Apart from playing and training and his studies, Cullen also works part-time at Medfit Wellness and Rehabilitation in Blackrock Business Park.
They offer gym and fitness and rehab programmes for everyone, from elite athletes to ordinary folk, using state of the art technology.
"My role is that I work closely with both athletes and general public, largely in rehabilitation from injuries," said Cullen.
"John Murphy, who is a director of the company, was physio with the Dublin senior team for a number of years, and now he's a physio in the Blackrock Clinic.
"After John takes clients through the initial phases of the rehab, he'll pass them on to myself where we can look at improving any deficiencies they have, improving their strength levels, anything from balance to core stability to try and prevent these injuries happening in the future.
"It's an area I'd like to get into long term, as strength and conditioning would be an interest of mine. It's been great hands-on experience for me working with Medfit.
"It really gives me an opportunity to implement the theory I've learned in college in a practical setting."
Cullen has a contribution to make to Dublin football, but he eventually may also have a major influence on the fitness and training methods of young GAA players for generations to come through his research at DCU.

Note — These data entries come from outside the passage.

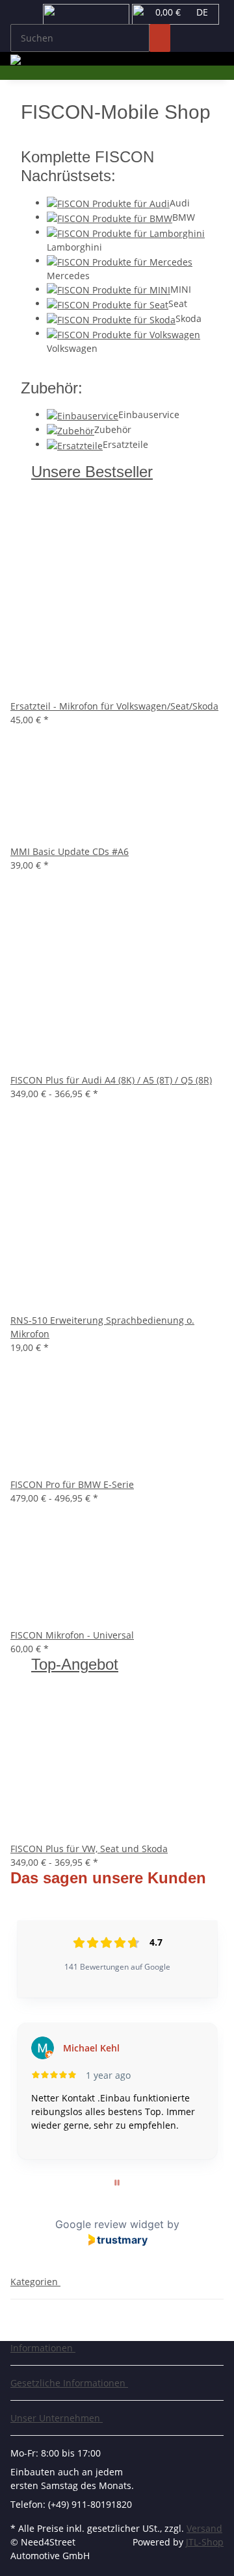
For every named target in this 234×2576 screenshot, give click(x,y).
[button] (45, 2348)
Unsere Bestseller (92, 471)
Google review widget (109, 2224)
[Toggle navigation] (26, 15)
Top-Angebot (74, 1664)
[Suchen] (160, 38)
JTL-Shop (205, 2542)
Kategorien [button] (35, 2281)
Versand (204, 2528)
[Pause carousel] (117, 2182)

"The first study I looked at was to devise a standard battery of fitness tests that any GAA coach can implement at grassroots level," he said.
"My study focused on 16 to 18-year-old Gaelic footballers. At the moment the issue would be if someone does fitness tests on a minor or U-16 team they'll get the results, but all they can do is compare the best with the worst within that group.

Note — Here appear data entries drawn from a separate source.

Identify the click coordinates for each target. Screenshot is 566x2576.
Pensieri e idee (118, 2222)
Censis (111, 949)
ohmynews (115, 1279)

"They've no idea what the standard is outside that picture, so what I've done is develop national norms for 16 to 18-year-old Gaelic footballers from a standard battery of fitness tests -- everything from percentage body fat, to five and 20-metre speed, aerobic capacity, vertical jump.
"We've also looked at positional profiles as well and also the last thing we looked at was the influence of growth and maturity on the physiological development of kids.

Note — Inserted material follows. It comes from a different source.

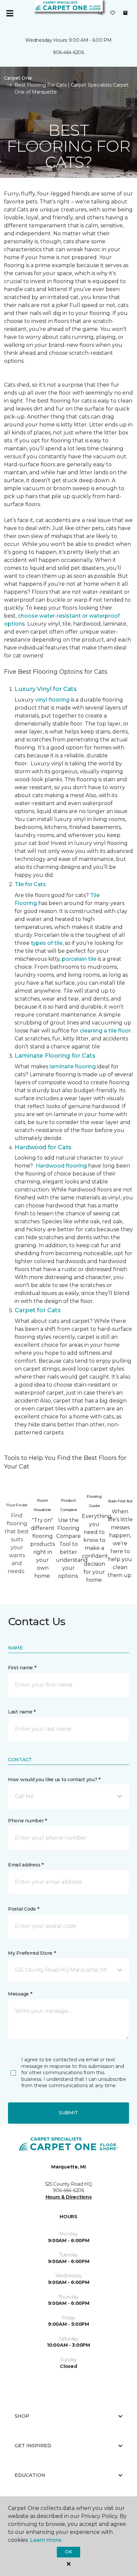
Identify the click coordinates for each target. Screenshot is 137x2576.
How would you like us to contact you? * (54, 1779)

"Within a senior schools team, you've kids from 16 to 18, so we divided them up based on their date of birth, and looked at whether the kids born closer to the eligibility date have any sort of physiological advantage over the kids born later in the term.
"That's the first study. Going forward to build on that, we were thinking of looking at the activity profile of adolescent Gaelic footballers, via the use of GPS systems looking at heart-rate response during competitive matches, looking at the distance they're covering during games, looking at how much is walking, jogging, how much is sprinting.
"What you could take from that is, it would all be about improving training methods.
"If you've an idea of what demands are placed on an individual during the game, then the idea would be to replicate that training level to prepare them for that situation.
"It would mean that when they go into that competitive environment, they're so used to the demands being placed on them at training that it's no shock to the system at all and they're perfectly able to cope with it."